After the decades-long assault by despotic Persia on the allied Greek states, the Greeks finally defeated their massive enemy. Now, in the ancient Mediterranean world of Life After Death at Ipsambul, war is imminent among the Greeks. Arion, the only child of a wealthy mercantile family on idyllic Lesbos, had the education and security to evolve into a poetic soul. As a boy growing into a man, he is thrust into a violent world while his unscrupulous uncle is running the family estate. To survive, he must adjust and overcome injustice and cruelty. This novel comprises Arion’s experiences: while traveling to Sidon from Damaskos as a child with his father; departing from Mytilene on Lesbos to sail south on the Aegean Sea as a juvenile; traveling up the Nile to Ipsambul; then returning to Greece as a young adult, and at last arriving in glorious Athens (during the Age of Perikles) two years before the beginning of the Peloponnesian War. On his journey, he finds that the surprising puzzle of life allows romance and religion only in portions of reality, hope, and fantasy. The novel spans twelve years, ending in 433 BC.
To assist potential readers in making good choices about whether or not to purchase any of the four volumes of Arion’s Odyssey, I offer the following additional information about this tetralogy, which is set in Classical Greece, with the city-state (polis) of Athens as one protagonist and Arion (a human) as the other.
Each volume of Arion’s Odyssey is a combination of historical novel, ancient travelogue, ancient poetry, mythology, religion, and history. If you would enjoy a saga as detailed as Melville’s Moby-Dick, as kaleidoscopic as Michener’s Iberia, and as expansive as Hugo’s Les Misérables, you might love this tetralogy.
Regarding Athens and its empire, the following portion of each novel is similar to an ancient travelogue: one third of Life After Death at Ipsambul (volume 1); one fifth of Aegean Fire (volume 2); one tenth of Beyond the Battle of Naupaktos (volume 3); one tenth of Return to Lesbos (volume 4).

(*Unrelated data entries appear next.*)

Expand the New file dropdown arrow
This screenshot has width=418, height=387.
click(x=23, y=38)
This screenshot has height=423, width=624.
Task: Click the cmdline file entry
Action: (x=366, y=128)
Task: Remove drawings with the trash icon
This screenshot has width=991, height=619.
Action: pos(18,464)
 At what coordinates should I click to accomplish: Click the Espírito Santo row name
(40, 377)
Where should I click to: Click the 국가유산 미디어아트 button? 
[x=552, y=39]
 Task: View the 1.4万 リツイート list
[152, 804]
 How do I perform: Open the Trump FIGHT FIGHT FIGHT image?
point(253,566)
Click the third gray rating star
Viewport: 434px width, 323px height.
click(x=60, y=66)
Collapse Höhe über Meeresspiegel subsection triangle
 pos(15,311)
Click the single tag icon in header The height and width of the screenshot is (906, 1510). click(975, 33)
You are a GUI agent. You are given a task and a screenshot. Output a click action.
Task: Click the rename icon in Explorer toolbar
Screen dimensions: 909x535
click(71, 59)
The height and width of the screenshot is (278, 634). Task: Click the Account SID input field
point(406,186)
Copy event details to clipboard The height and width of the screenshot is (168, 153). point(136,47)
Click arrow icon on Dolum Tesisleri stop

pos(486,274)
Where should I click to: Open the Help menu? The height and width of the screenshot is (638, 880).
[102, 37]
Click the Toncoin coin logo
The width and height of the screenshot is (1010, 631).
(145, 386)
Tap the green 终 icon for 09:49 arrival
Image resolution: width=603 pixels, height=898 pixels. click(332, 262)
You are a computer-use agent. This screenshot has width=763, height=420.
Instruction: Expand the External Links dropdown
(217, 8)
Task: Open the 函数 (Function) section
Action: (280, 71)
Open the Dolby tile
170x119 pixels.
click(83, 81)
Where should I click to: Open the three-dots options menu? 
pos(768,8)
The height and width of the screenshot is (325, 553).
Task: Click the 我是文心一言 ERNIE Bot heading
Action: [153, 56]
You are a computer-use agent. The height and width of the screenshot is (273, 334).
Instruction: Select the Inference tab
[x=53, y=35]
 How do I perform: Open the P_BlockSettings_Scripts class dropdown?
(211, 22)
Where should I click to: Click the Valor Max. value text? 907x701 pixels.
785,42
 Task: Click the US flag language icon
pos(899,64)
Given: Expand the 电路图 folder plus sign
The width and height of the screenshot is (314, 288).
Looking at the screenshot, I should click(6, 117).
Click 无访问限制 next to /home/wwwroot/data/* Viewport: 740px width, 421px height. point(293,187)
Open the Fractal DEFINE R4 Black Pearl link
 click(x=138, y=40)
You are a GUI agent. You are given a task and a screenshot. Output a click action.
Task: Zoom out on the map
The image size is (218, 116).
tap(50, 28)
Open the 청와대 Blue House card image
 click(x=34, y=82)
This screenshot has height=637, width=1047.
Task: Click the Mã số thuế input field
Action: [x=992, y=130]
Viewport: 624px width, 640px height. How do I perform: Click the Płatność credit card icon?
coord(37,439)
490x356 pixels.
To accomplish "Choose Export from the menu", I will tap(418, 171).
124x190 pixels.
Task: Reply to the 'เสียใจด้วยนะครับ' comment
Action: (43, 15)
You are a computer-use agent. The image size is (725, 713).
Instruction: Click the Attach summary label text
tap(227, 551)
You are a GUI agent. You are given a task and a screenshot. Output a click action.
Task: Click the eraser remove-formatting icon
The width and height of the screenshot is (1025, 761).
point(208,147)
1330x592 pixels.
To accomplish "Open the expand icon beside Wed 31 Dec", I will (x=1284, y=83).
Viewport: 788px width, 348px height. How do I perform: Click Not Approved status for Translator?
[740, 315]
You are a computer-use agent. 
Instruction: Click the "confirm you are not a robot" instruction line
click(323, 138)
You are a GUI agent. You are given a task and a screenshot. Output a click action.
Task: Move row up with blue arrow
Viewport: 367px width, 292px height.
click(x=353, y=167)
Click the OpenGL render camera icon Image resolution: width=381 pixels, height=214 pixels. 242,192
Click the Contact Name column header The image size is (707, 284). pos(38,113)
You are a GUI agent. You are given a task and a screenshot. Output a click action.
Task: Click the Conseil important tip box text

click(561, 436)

Set in the ancient Mediterranean world, Arion’s Odyssey is an adult story about Arion, a sensitive Greek (boy becoming a man) from a wealthy mercantile family on the Greek island of Lesbos. It begins fourteen years prior to the inception of the Peloponnesian War, and ends during that war: it spans the period from 445 BC to 427 BC.
If you would like to experience life in the ancient Mediterranean world, then you will probably enjoy this adult story about coming-of-age there.
Assessment:
The author creates a somewhat dry and slow moving, though informative, living history in this novel that follows the formative years of Arion, the son of a Greek merchant, who embarks on a life-changing trip up the Nile to Ipsambul. Often, the action of the story is not focused on the characters themselves. Instead Sten describes structures, hieroglyphics, and uses his characters as didactic mouthpieces, as if the characters themselves are merely incidental to the historical events that surround them. Though heavy handed at first, the plot picks up near the end, where we as readers are left to wait for a sequel.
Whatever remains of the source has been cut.